La vicenda – Richard Kalinoski ci fa rivivere il dolore di un intero popolo rappresentando il dramma di due sopravvissuti, un lui ed una lei, e del loro figlio adottivo, che sulla scena si sdoppia in Io narrante (Alberto Mancioppi) oltre che adolescente socialmente disadattato.
Lui in scena è Aram Tomasian (Fulvio Pepe), giovane fotografo immigrato in America, dove vuole ricomporre affettivamente la sua nuova famiglia in sostituzione di quella che i turchi gli hanno sterminato, decapitando i suoi famigliari ed appendendo le teste in cortile sul filo da stendere per la biancheria.
Lei è Seta (Elisabetta Pozzi), giovane profuga sposata per procura. Anche lei sfuggita all’eccidio dopo aver visto sua madre letteralmente crocifissa perché cristiana e sua sorella maggiore stuprata davanti ai suoi occhi di bambina che ne resterà perennemente ferita e condizionata anche nella sua vita di donna e di moglie.
La coppia si porta dentro il dramma del dolore represso, che ogni tanto riaffiora in atteggiamenti di interiore tormento ed in rituali compulsivi: lui con la foto della sua famiglia, lei con la bambolina di pezza regalatale dalla madre. Negli anni scopriranno lo loro sterilità di coppia, che aggiunge delusione a disperazione. La famiglia e la memoria non possono essere conciliate e ricomposte. La catarsi rigeneratrice verrà raggiunta solo quando nella loro vita compare Vincent (Luigi Bignone), uno sventurato ragazzino abbandonato, che essi finiranno con l’adottare. Nel nuovo affetto tutti e tre riusciranno a sublimare il loro dolore, ad acquietare il tormento del passato e guardare al futuro con speranza rinnovata.
Convincente l’interpretazione dei quattro attori. Brava la Pozzi nell’esprimere il disorientamento dell’emigrata e lo sgomento della vittima. Ottimo Fulvio Pepe nel passare dall’autocompiacimento quasi tronfio dell’emigrante affermato, al disappunto della sterilità, per sprofondare negli abissi del suo dolore mai sopito della tragedia vissuta.
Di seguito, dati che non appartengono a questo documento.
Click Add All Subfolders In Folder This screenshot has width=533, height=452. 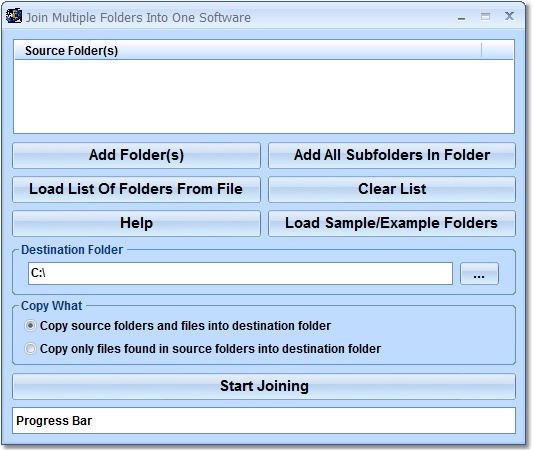coord(392,155)
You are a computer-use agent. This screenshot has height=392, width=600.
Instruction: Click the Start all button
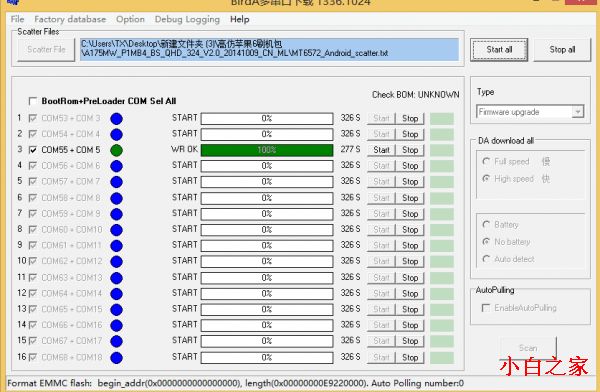click(499, 49)
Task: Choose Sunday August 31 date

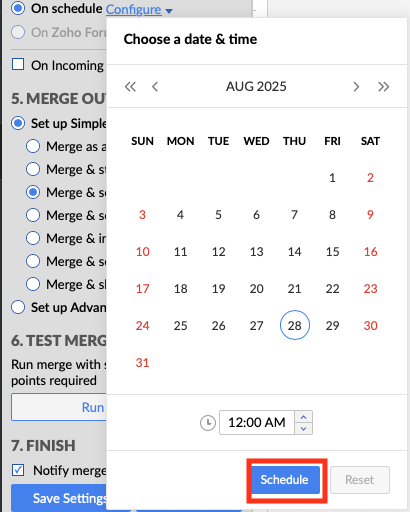Action: (142, 363)
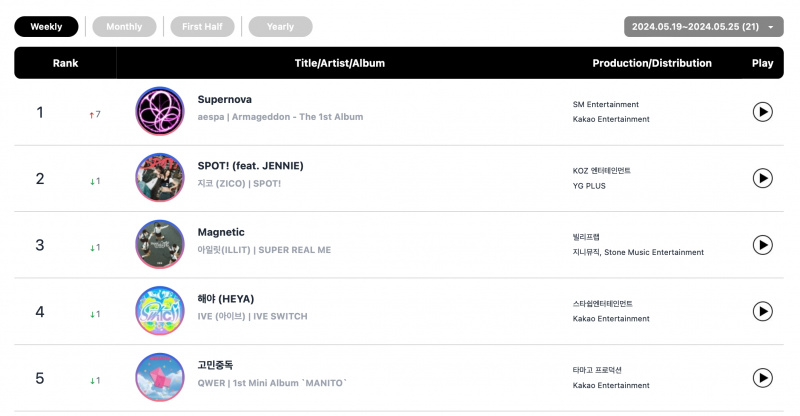Image resolution: width=800 pixels, height=416 pixels.
Task: Open the 해야 (HEYA) song title link
Action: point(226,299)
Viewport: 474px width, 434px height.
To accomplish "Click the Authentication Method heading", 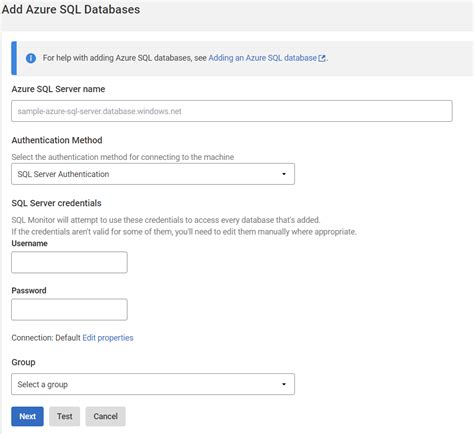I will [x=57, y=140].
Comunicativo Luigi Bignone, nell’impersonare Vincent-scugnizzo espansivo e, tutto sommato, socievole anche se afflitto dal disagio sociale. Compassato ed affabile Alberto Mancioppi nei panni di Vincent-narratore, che rammenta e raccorda tempi e situazioni tra loro distanti ma intrecciati, che lui contribuisce a dipanare di volta in volta e che la regia sottolinea con accorto gioco di luci ed una scenografia sobria, al limite dello spoglio ma arricchita da un’efficace proiezione di diapositive in dissolvenza.
Convincente la regia (Andrea Chiodi) che rilegge l’opera di Kalinoski con rinnovata sensibilità umana sia verso la vicenda della famiglia Tomasian che verso le sventure di un intero popolo, che non cessa di fare da costante, doloroso fondale scenico per tutta la durata della icastica rappresentazione.
In tempi come i nostri di emigrazioni di massa ed immigrati disadattati, la storia di questa famiglia armena, sopravvissuta alla tragedia del dolore e della disperazione, dovrebbe far riflettere e stemperare qualche facile populismo, oggi tanto di moda.
Il pubblico attento e caloroso alla fine dello spettacolo, fa ben sperare che l’opera qualche seme lo ha lasciato e che qualche frutto di umana assennatezza germoglierà.